● **PASSAGE SHOWN**
** begin **
Friday I did a presentation at the Computer Using Educators cue.org conference in Palm Springs. Having just completed a Firefly http://en.wikipedia.org/wiki/Firefly_(television) marathon on DVD, I thought I was homesick for the desert, but as it turns out I got over it quickly on my hike from the convention ctr to the airport. The room was packed and the reception to the promo video and beta were very enthusiastic. [BTW, i was surprised to find an extensive article on Firefly in wikipedia, despite the fact that it would share a fanbase, and the fact that i just read that its hits just surpassed the encyclopedia britannica online].

More books I wish I had time to read (just finished Tyla Tharp on creativity and recommend it highly http://www.amazon.com/exec/obidos/tg/detail/-/0743235266/ref=ase_forestsofcali-20/102-5348226-4492951?v=glance&s=books):

Rebecca Solnit – River of Shadows: Eadweard Muybridge and the
Technological Wild West

Bill Bryson – A Short History of Nearly Everything




Monday, March 08, 2004

Just back from the Seattle teacher's workshop (thanks to Gary H and Judy for organizing). We had some new folks, including Janet Hayakawa, the new executive director for New Horizons for Learning who has an extensive background in public television and had the fine idea to include students using the K-web during pledge week broadcasts. NHFL will shortly be publishing an article by Judy on her experienced in the virtual reality conference in which JB did the keynote.
** end **
● **WHAT YOU NEED TO DO**
A – According to the blog post, in what city was the Computer Using Educators conference held?
B – Reproduce the blog post word for word, from "More books I" up to and including "did the keynote.".

● **DATASET**
** begin **
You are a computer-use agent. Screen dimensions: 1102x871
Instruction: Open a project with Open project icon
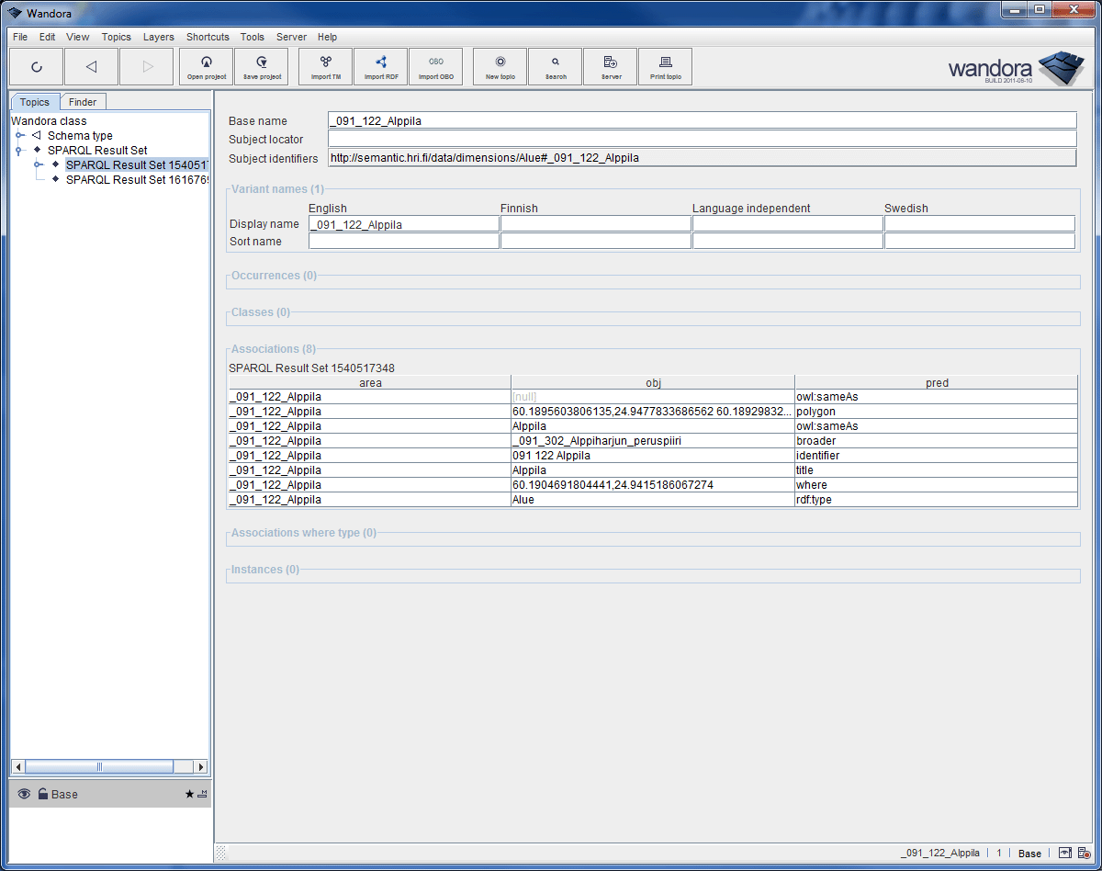point(206,66)
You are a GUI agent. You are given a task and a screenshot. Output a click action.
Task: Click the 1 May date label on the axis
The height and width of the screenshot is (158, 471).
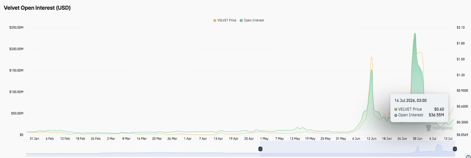click(264, 138)
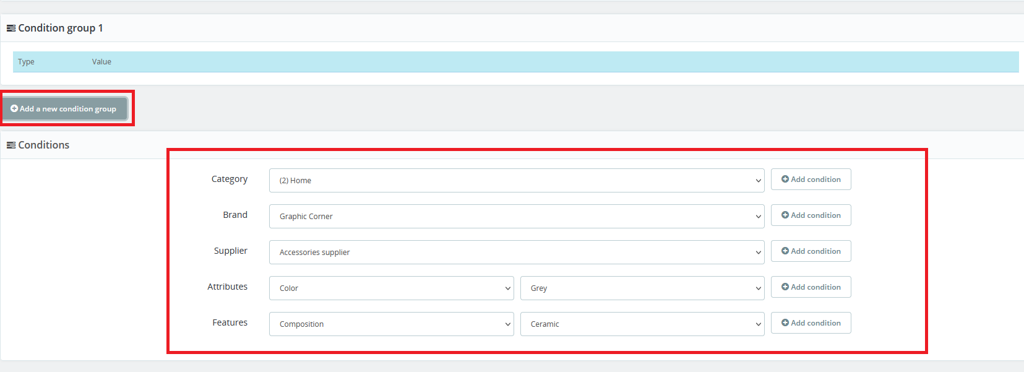Expand the Brand dropdown showing Graphic Corner
Image resolution: width=1024 pixels, height=372 pixels.
pyautogui.click(x=516, y=217)
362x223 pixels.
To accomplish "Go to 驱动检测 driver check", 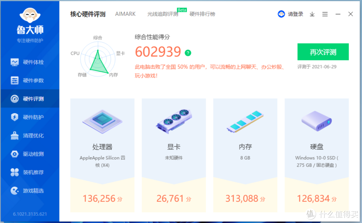I will tap(33, 154).
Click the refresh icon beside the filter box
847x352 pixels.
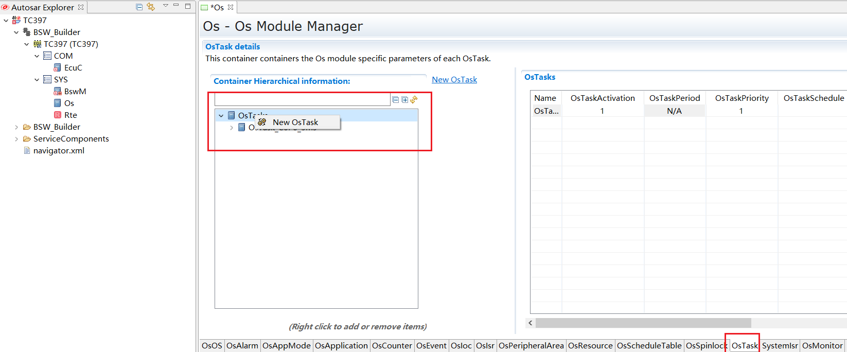(x=414, y=99)
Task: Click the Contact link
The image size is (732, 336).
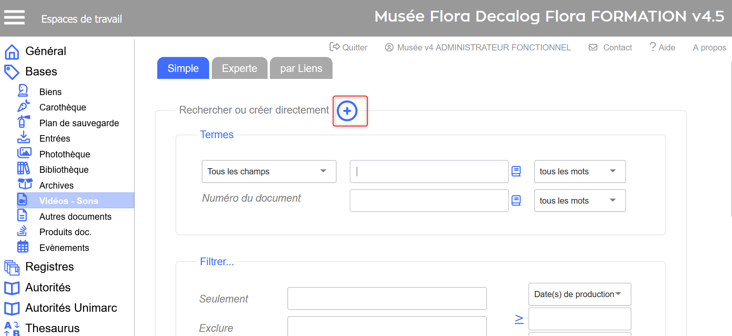Action: coord(611,47)
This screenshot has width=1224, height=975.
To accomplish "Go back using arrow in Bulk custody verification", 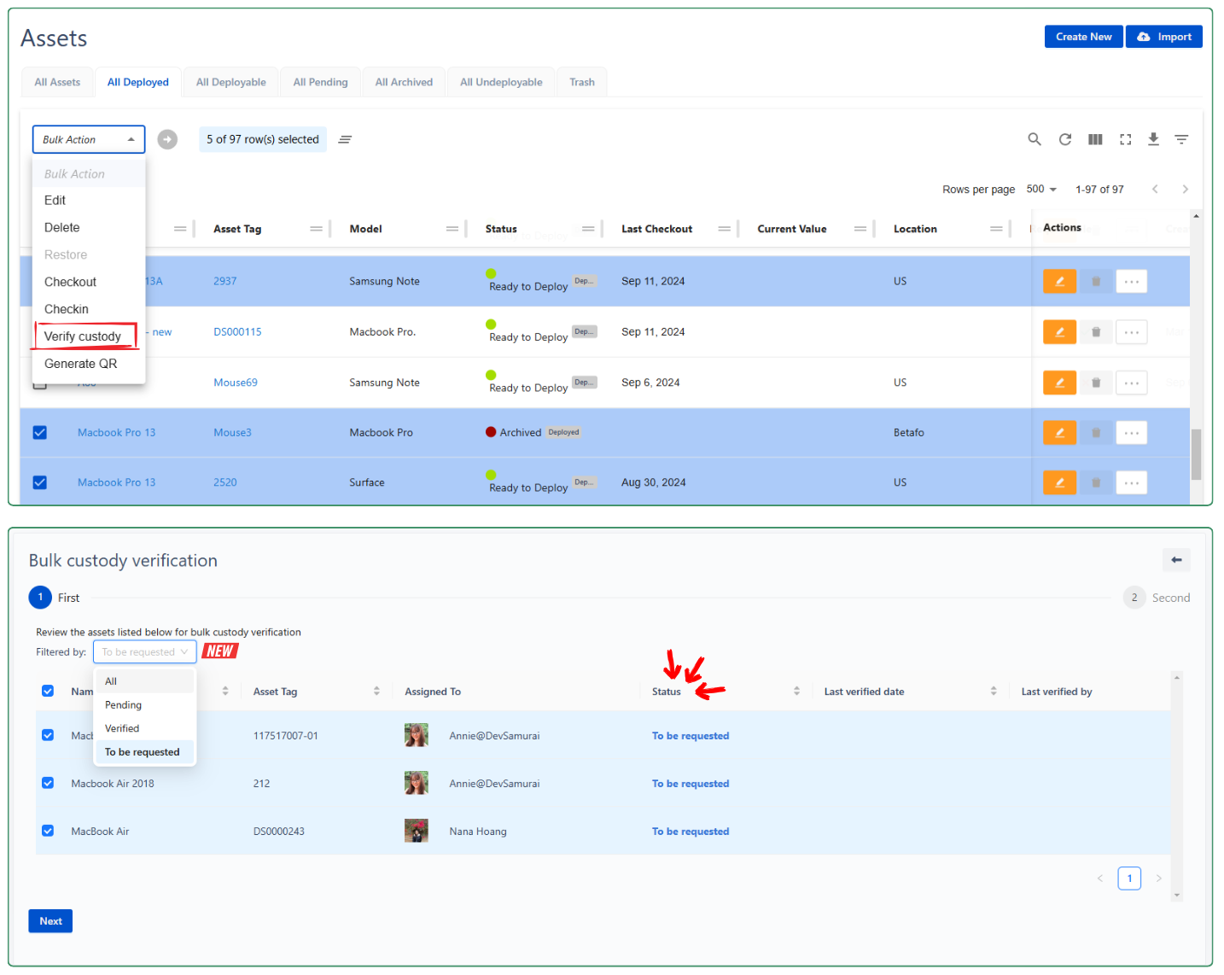I will [x=1176, y=560].
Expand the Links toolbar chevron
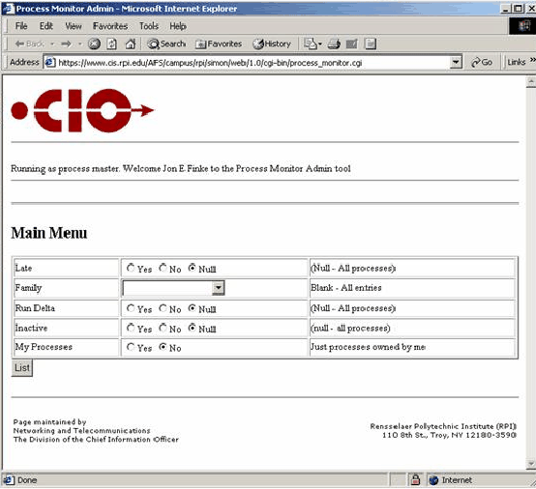The image size is (536, 489). 532,60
** end **
● **TASK-BY-TASK ANSWERS**
A – Palm Springs

B –
More books I wish I had time to read (just finished Tyla Tharp on creativity and recommend it highly http://www.amazon.com/exec/obidos/tg/detail/-/0743235266/ref=ase_forestsofcali-20/102-5348226-4492951?v=glance&s=books):

Rebecca Solnit – River of Shadows: Eadweard Muybridge and the
Technological Wild West

Bill Bryson – A Short History of Nearly Everything




Monday, March 08, 2004

Just back from the Seattle teacher's workshop (thanks to Gary H and Judy for organizing). We had some new folks, including Janet Hayakawa, the new executive director for New Horizons for Learning who has an extensive background in public television and had the fine idea to include students using the K-web during pledge week broadcasts. NHFL will shortly be publishing an article by Judy on her experienced in the virtual reality conference in which JB did the keynote.